# Prompt 1
The excerpt about the Medicare end-of-life study reports that more patients died at home in 2009 than in 2000. In one to three sentences, explain how the researchers reached that finding.
# Prompt 2
Answer these questions from the Medicare end-of-life study excerpt:
(a) What rose during the last 30 days of life, alongside the increase in deaths at home?
(b) What kind of study was it?
(c) In which journal, and on what date, did the results appear?
# Prompt 3
Resume the text on the Medicare end-of-life study, picking up right after its last sentence.
START Excerpt provided
More Medicare patients died at home in 2009 than in 2000, but there was also an increase in intensive care use during the last 30 days of life, a recent study found.

The retrospective cohort study included a random 20% sample of Medicare fee-for-service beneficiaries (more than 800,000 patients total) who died in 2000, 2005 or 2009. Researchers compared these patients' sites of death, places of care in the last 30 days, hospice use and health care transitions at the end of life. Results appeared in the Feb. 6 Journal of the American Medical Association.
END Excerpt provided
START Dataset excerpts
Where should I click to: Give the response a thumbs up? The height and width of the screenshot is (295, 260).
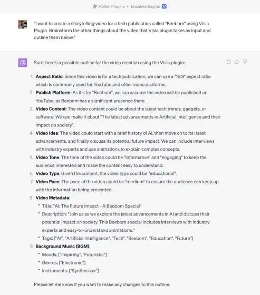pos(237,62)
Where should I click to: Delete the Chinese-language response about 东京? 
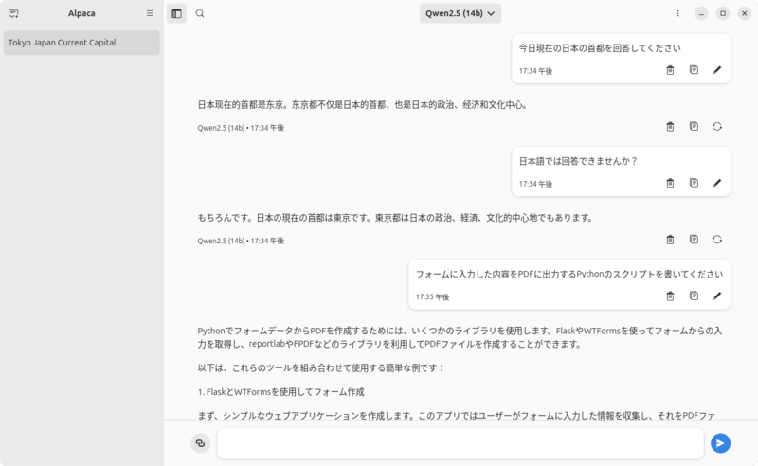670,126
END Dataset excerpts
START Dataset excerpts
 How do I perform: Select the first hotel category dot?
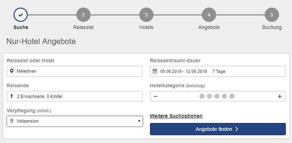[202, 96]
END Dataset excerpts
# Exercise output 1
The researchers took a random 20% sample of Medicare fee-for-service beneficiaries who died in 2000, 2005 or 2009, more than 800,000 patients in all. They then compared where these patients died, where they got care in the last 30 days, their hospice use and their moves between care settings at the end of life.

# Exercise output 2
(a) Intensive care use.
(b) A retrospective cohort study.
(c) The Journal of the American Medical Association, Feb. 6.

# Exercise output 3
Between 2000 and 2009, the percentage of patients dying in acute care hospitals dropped from 32.6% to 24.6%. The percentage of patients in hospice at the time of death also changed significantly, from 21.6% to 42.2%. However, the study also found an increase in the use of the intensive care unit (ICU) in the final 30 days, from 24.3% of deaths in 2000 to 29.2% in 2009. The researchers noted an increase in health care transitions at the end of life too, especially in the last three days (10.3% of patients in 2000 versus 14.2% in 2009). Specifically focusing on the patients who used hospice in 2009, they found that 28.4% of them had been in for three days or less and, of those, 40.3% had come from the ICU.

Previous reports have also shown that more elderly patients are dying at home, but this study shows that these patients are not necessarily receiving less aggressive care, the authors concluded. The finding that hospice admissions were short and followed ICU stays suggests that the increasing use of hospice may not reduce resource utilization. Although the study was not able to collect data on patient preferences, the authors speculated that the observed patterns of care were not the result of patient choice and could be improved.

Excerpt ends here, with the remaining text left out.